Pictured: Oskar Schlemmer, Bauhaus Stairway, 1932
The movement's leading-light of architecture was Walter Gropius. Here, in this drawing for the Törten housing estate, you can see the Bauhaus ethos at work: Colors were meant to be used not decoratively, but to denote the basic building elements of the design.
While Gropius was designing student housing, Josef Albers applied a similar idea and aesthetic to these now iconic stacking tables. They still fetch over $2,000. Not bad, Josef!
Mass-media and advertising were still in their infancy, but these were a hot topic. Here, an "illuminated advertising sphere" by Herbert Bayer. Designed in 1924, but you could probably walk into the Rockwell Group right now and see something similar.
A tea set by Marianne Brand: Stripped of adornment, but still undeniably fancy, in the way it makes silver look industrial-tough, rather than decorative frilly.
Designed by Josef Hartwig, a chess set whose pieces are shaped to be recognizable--while also denoting how the piece moves on the board. Another stunning set by Hartwig just came . back into production.

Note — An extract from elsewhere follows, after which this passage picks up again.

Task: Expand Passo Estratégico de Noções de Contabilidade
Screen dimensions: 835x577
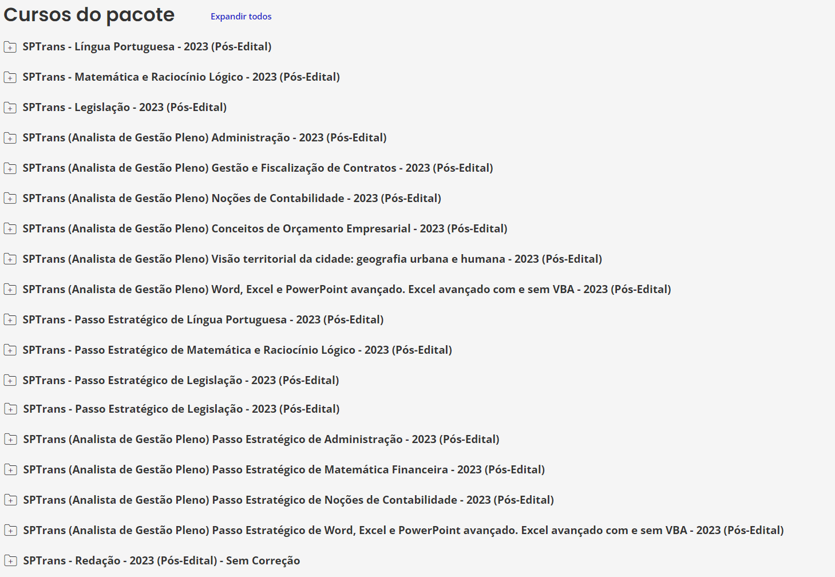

One of the most famous pieces produced by the Bauhaus, Mies van der Rohe's armchair made of tubular steel--which at that time was an industrial marvel, much like carbon fiber today.
A drawing by László Moholy-Nagy, which also happens to bear a striking resemblance to the early work of Zaha Hadid and Rem Koolhaas. Heard of them?
Steampunks, eat your hearts out: A lighting prop by László Moholy-Nagy.